Unfortunately the bomber had been crushed under the weight of hundreds of tonnes of ice for over 40 years. The massive B17 was flat as a pancake! There was no point in trying to salvage the aircraft as it was almost an unrecognisable heap of crushed aluminium.
The expedition was nearly aborted until it was decided that the sleek P38 Lightening was armour plated in some sections and was constructed to take G-forces and therefore its construction was far sturdier than the B17 bomber. A fellow aircraft enthusiast called Roy Shoffner invested $250,000 to recover a P38 from under 250ft of solid ice.
A fresh site was found and the special ice melting equipment was lowered once more at 250ft an aircraft was found. A team member was lowered by rope and confirmed it was a P38 and although it was crushed it was in far better shape than the B17. A huge cave was carved out of the ice 250ft down. The cave gave enough working room to dissemble the fighter and winch sections to the surface.
The heavy engines were salvaged first along with .50 calibre machine guns and 20mm cannons. The 20mm cannon looked unmarked and was test fired onsite, it blew a hole in a barrel full of water it decimated the barrel completely, the cannon was as good as the day it left the factory and the ammunition still worked! The total cost of recovering the aircraft from under the ice was $600,000 and that is before any restoration work commenced!
Bob Cardin was chosen to restore the aircraft now renamed as “Glacier Girl” to flight status. The Smithsonian museum, volunteered blue prints and manuals on the P38 Lightening. The restoration task was enormous much of the fuselage was crushed and had to be reworked or fabricated from new. Several professional restorers volunteered to help restore the P38.
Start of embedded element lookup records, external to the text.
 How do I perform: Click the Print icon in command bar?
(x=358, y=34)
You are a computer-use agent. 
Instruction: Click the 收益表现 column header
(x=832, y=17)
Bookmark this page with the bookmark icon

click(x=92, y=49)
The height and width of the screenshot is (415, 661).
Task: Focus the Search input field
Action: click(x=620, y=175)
The restoration took 10 years! The final cost of the rebuild isn’t for public knowledge but I suspect in will be in the millions of dollars. On October 26th 1992 “Glacier Girl” took to the air in the hands of Steve Hinton one of the most experienced war-bird pilots in the world. 20,000 people turned up at the aerodrome to see “Glacier Girl” take to the air after 50 years. The pilot said the aircraft flew like a dream!
“Glacier Girl” is widely known as the most authentic P38 flying in the world a tribute to Roy Shoffner’s passion and financial backing, and Bon Cardin’s unswerving and professional restoration. “Glacier Girl” can be seen at air-shows across the U.S.